SET PROBLEM 1
Format the rows from the line with "693x762 pixels." through the last row as a JSON list of strings, one string per line, skipping blank lines and leaving out the pictures.

EXTRACT PROVIDED
▼

About once a year I discover that I know nothing about digital video and that it hates me.

Wendy M Grossman

The story goes like this: Wimbledon arrives. The day before, I suddenly remember that there are all these digital channels I might want to look at - a few years ago, the BBC announced it would broadcast live coverage of your choice of six courts on its interactive service. I haul out the Freeview box that Hauppauge loaned me a year or two back.
The Freeview box receives digital terrestrial television, which I think doesn't give quite as much fanciness as some of the other digital options (cable, Sky), but at least gives me a couple of extra courts to choose from. In widescreen. (It turns out that tennis fits 16:9 a lot better than 4:3, especially doubles.)

American readers may be confused by all this, and I wouldn't blame them. Acquiring anything to do with television in the UK is such an arcane process that to a foreign eye like mine it seems clear that the idea is to punish anyone who commits the sin of wanting to watch. Suffice it to say that the traditional broadcast channels are broadcasting in both analogue and digital, and if you have the right set-top box you can receive the digital channels on an ordinary TV set. Or, in my case, via a TV capture card (again a Hauppauge) in my PC. This includes a crash-prone piece of software that lets you watch TV on the PC and record the stream if you want to, which presumably will lift Hauppauge to the top of the list to be sued if the INDUCE Act becomes law. Because, really, how many channels can you watch at once?

▲

SUPPLIED ENTRIES
▼

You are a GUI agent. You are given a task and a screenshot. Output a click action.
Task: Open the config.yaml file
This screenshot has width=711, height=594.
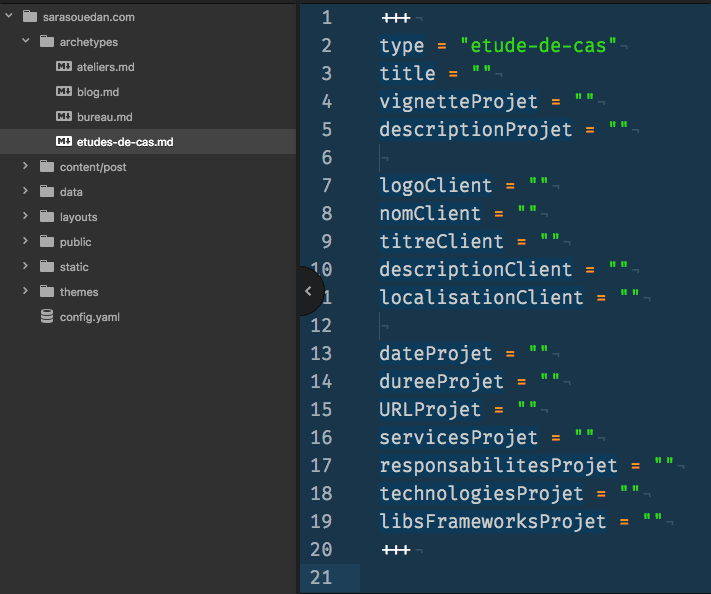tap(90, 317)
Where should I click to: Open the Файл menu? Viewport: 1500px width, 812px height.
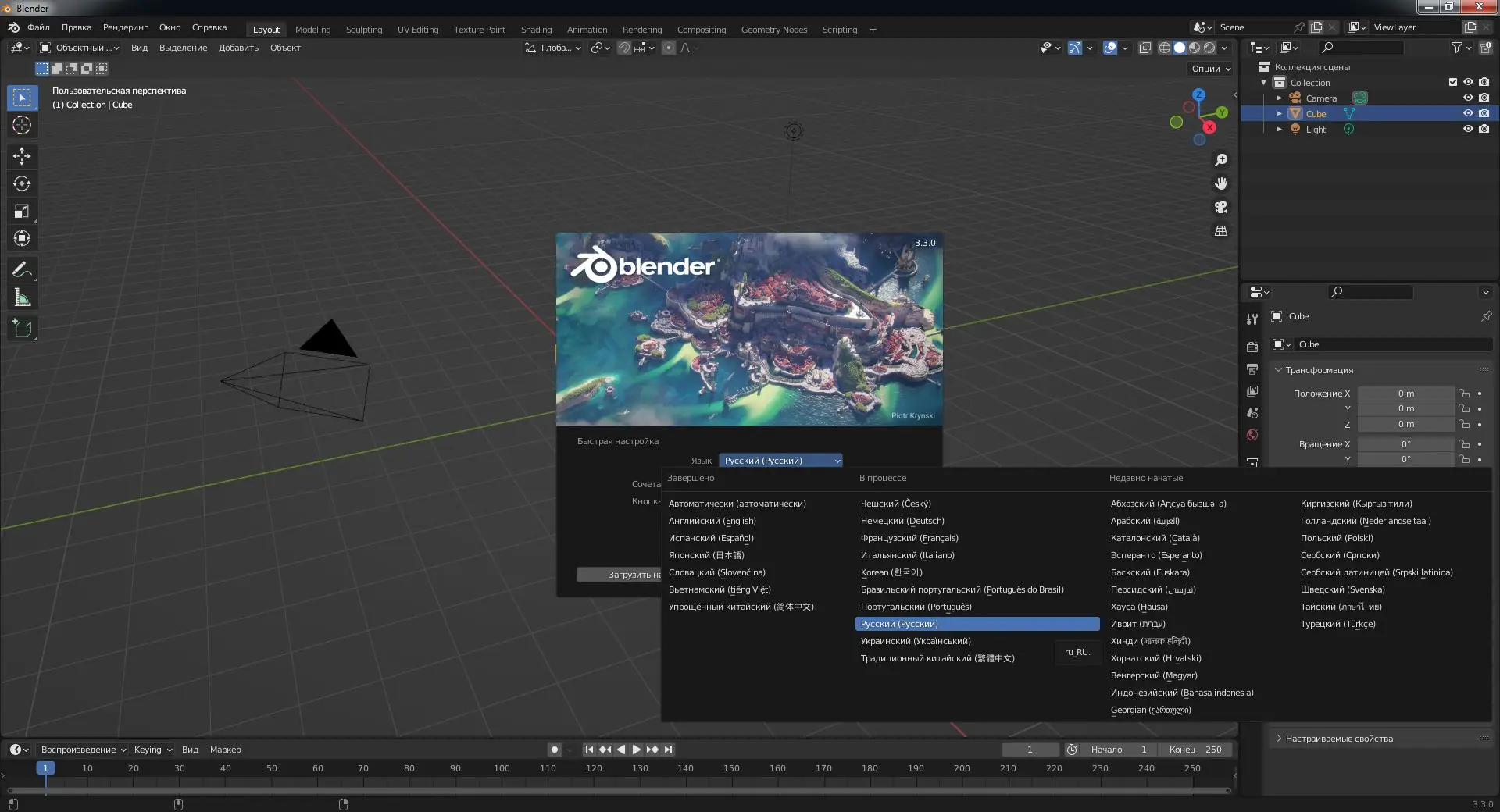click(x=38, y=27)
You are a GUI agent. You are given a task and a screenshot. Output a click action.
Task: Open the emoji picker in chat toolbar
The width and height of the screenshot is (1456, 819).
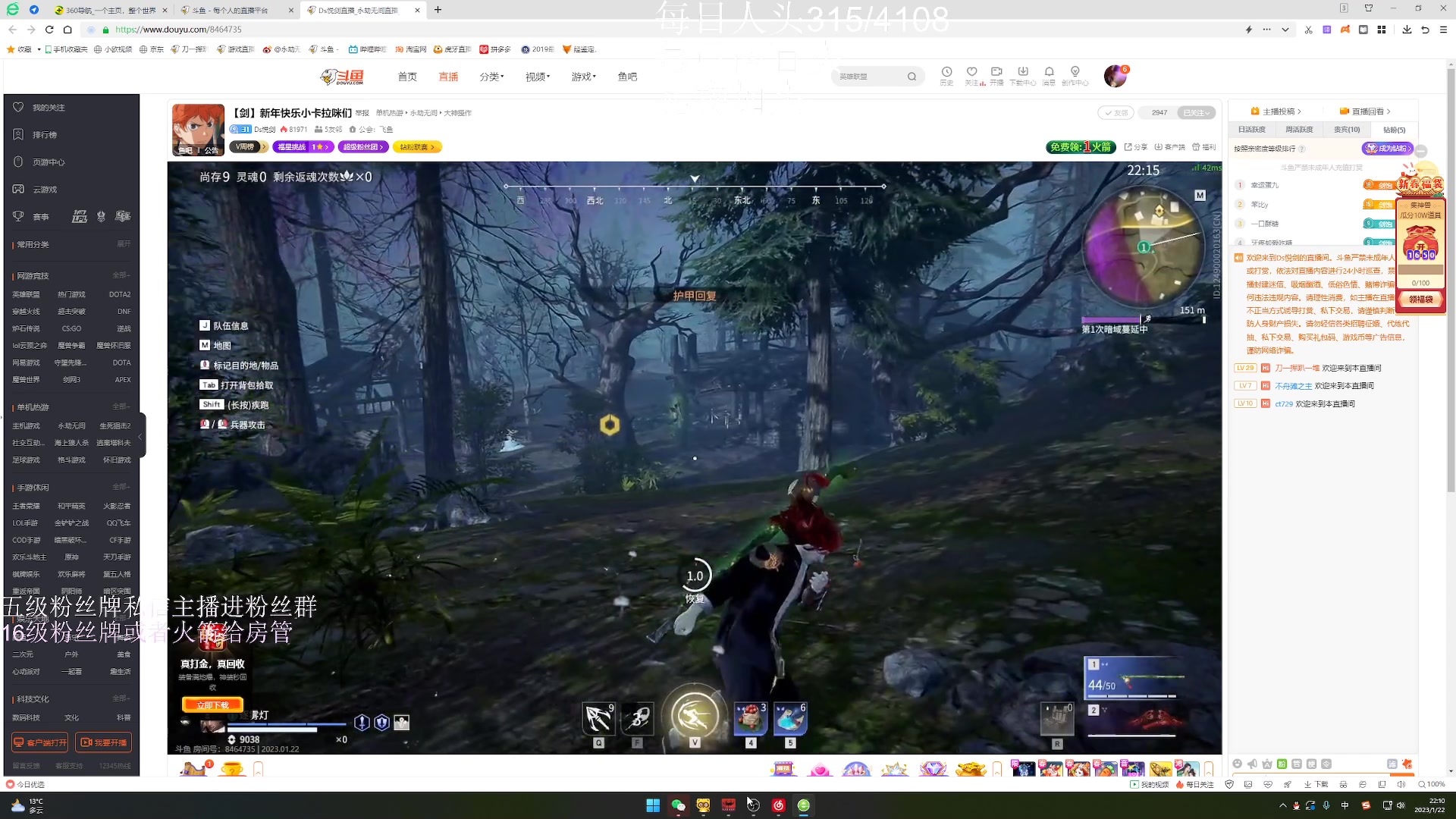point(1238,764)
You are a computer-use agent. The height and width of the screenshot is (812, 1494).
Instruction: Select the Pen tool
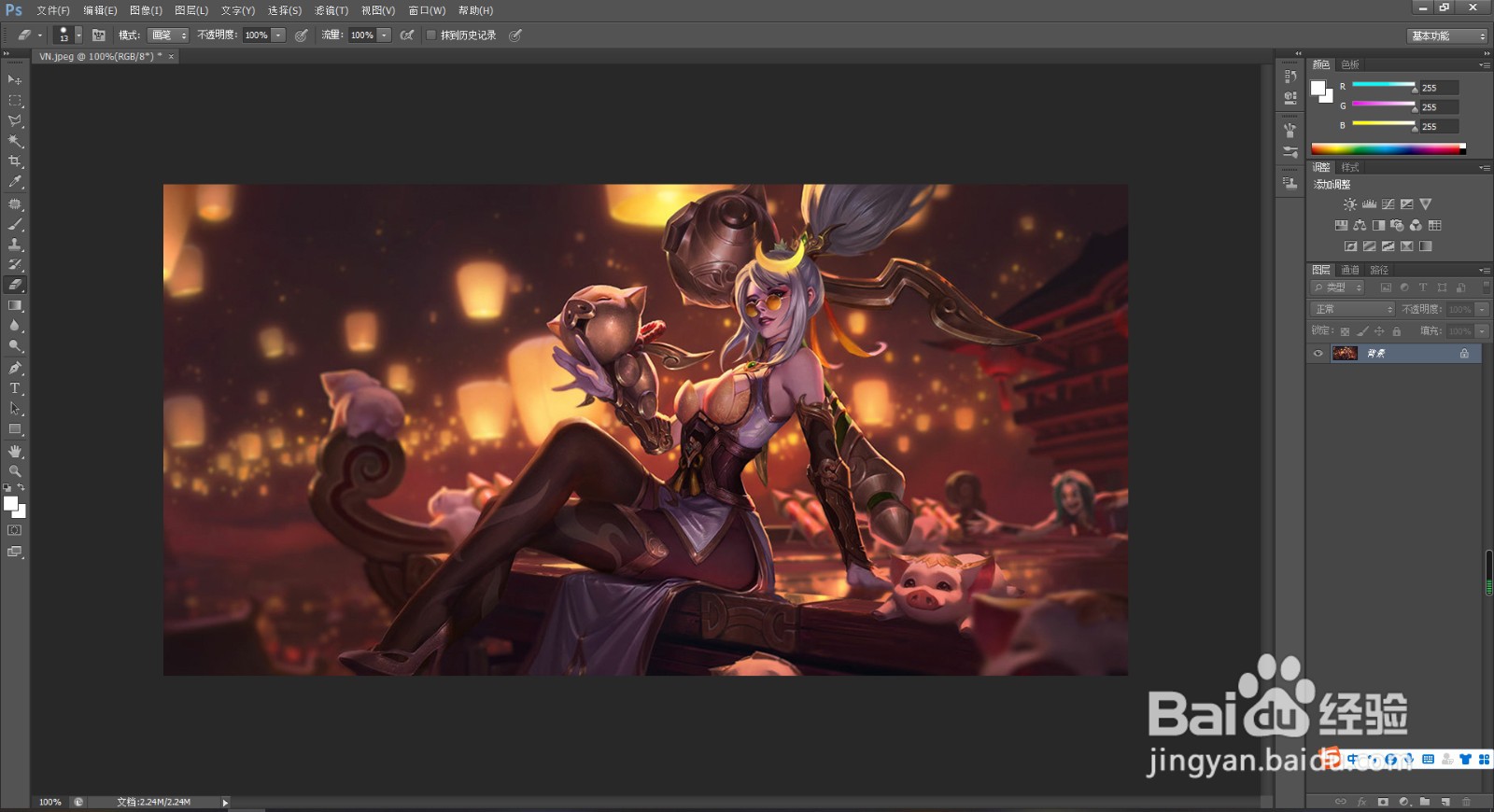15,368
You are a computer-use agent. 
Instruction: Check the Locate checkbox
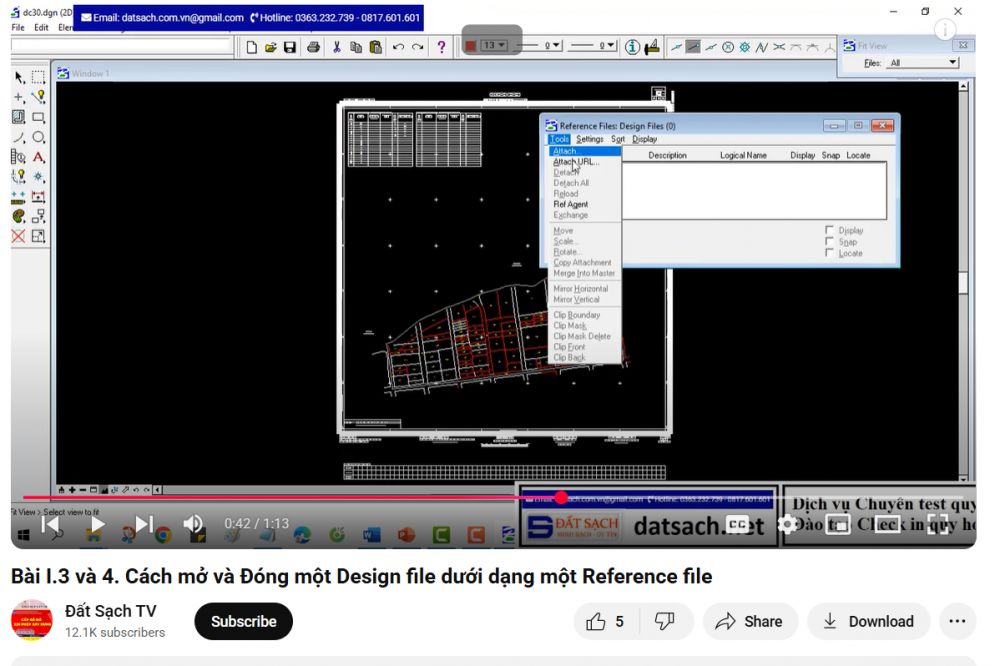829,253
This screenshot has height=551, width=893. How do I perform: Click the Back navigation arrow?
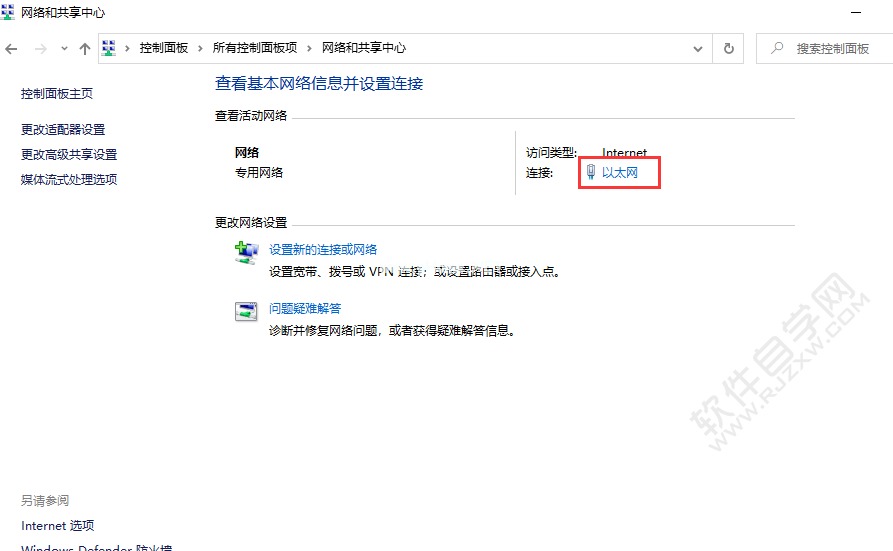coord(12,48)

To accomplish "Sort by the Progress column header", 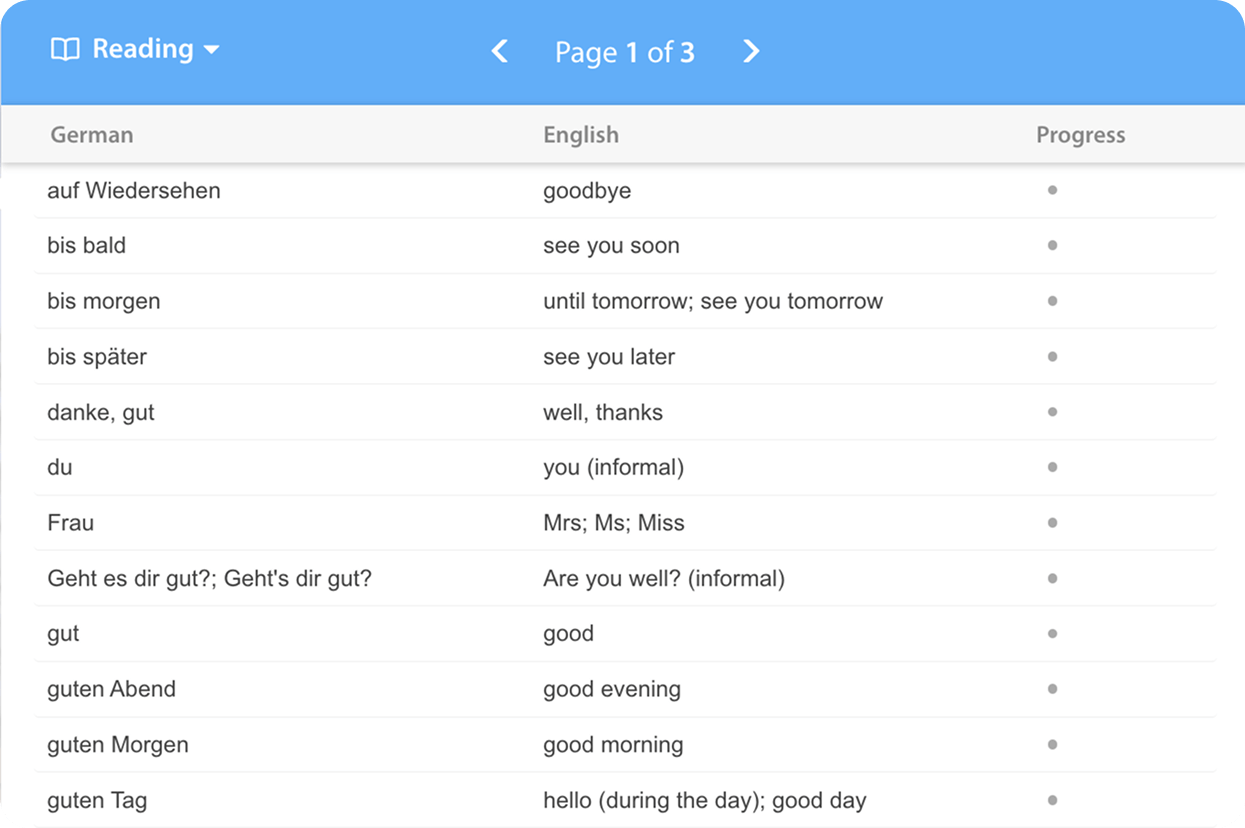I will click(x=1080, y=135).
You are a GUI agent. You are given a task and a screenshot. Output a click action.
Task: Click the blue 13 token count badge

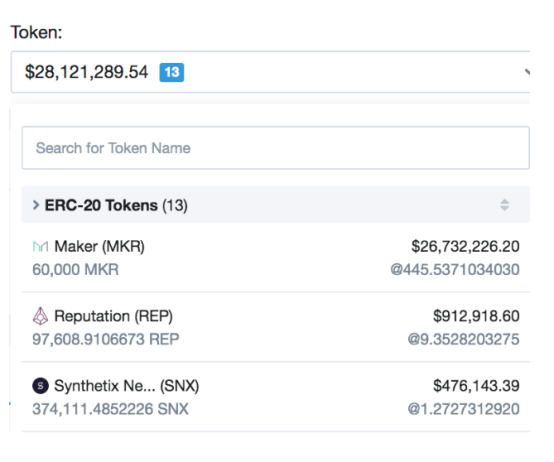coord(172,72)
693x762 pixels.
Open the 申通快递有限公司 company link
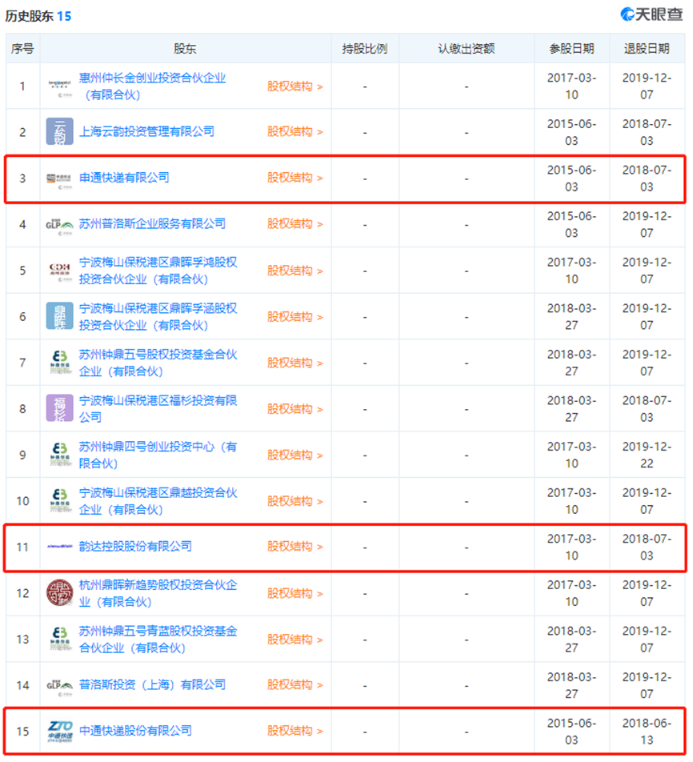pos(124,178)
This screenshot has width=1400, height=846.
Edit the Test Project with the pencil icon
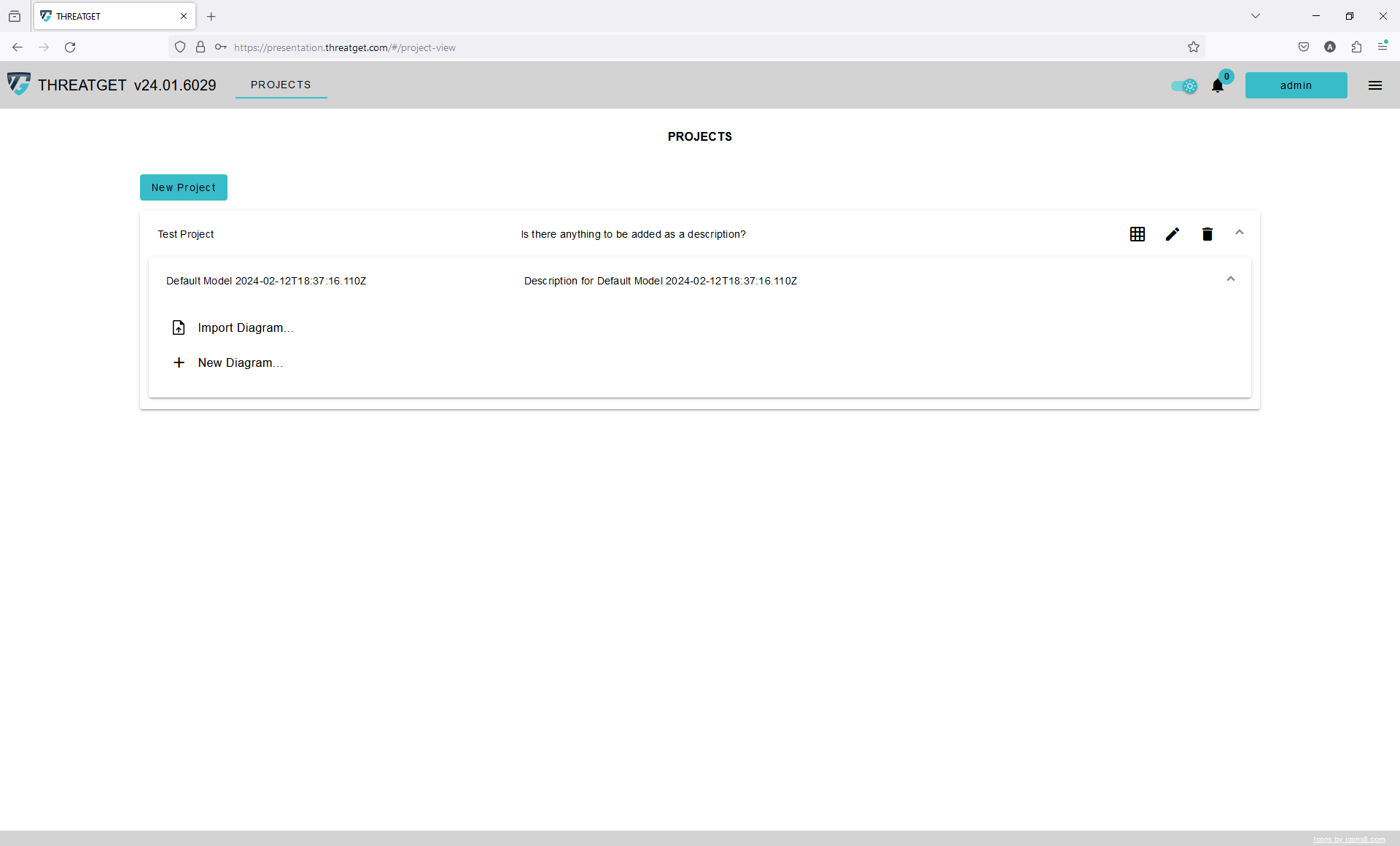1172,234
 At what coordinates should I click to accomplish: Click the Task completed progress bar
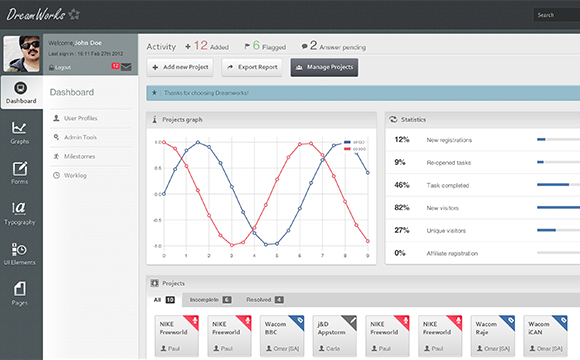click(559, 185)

▲

SET PROBLEM 2
Carry on the piece about watching Wimbledon on digital television from the point where it stops.

EXERCISE RESULT 1
[
  "693x762 pixels.",
  "Open the 申通快递有限公司 company link",
  "pos(124,178)",
  "This screenshot has width=1400, height=846.",
  "Edit the Test Project with the pencil icon",
  "1172,234",
  " At what coordinates should I click to accomplish: Click the Task completed progress bar",
  "click(559, 185)"
]

EXERCISE RESULT 2
Which is where the trouble starts. I always think digital video is going to be like digital music. If I download or create an MP3 or WAV it is an utterly trivial matter to find a bit software that will chop it in two, join a couple of segments, or let me chop out a few unwanted blank seconds. Even Nero, the CD and DVD burning software that came with my various recordable drives, has enough of an editor to do that. But not for video. And a day or two into the tournament what I have is a 5.2Gb video file I'd like to chop up and cut some bits out of so I can stick it on a DVD to review later.

The Hauppauge tuner card includes something it claims is some kind of editor ("Nanopeg" – what's "nano" about it?) for video files, but I can no more understand its user interface than I can volley like Martina Navratilova. A piece of Sonic software came with the DVD writer, and that also purports to edit video. I'm sure it does. I'm sure if I were more adequately witted I could even figure out how it does it. But every time I try to do anything it asks me if I want to save my "project". What project? I have a piece of video, and I'd like it to be two pieces of video. When I want to knock a chunk off the end of an MP3 no one talks to me about "projects". They say, "Click here" and next thing I know I have two MP3s.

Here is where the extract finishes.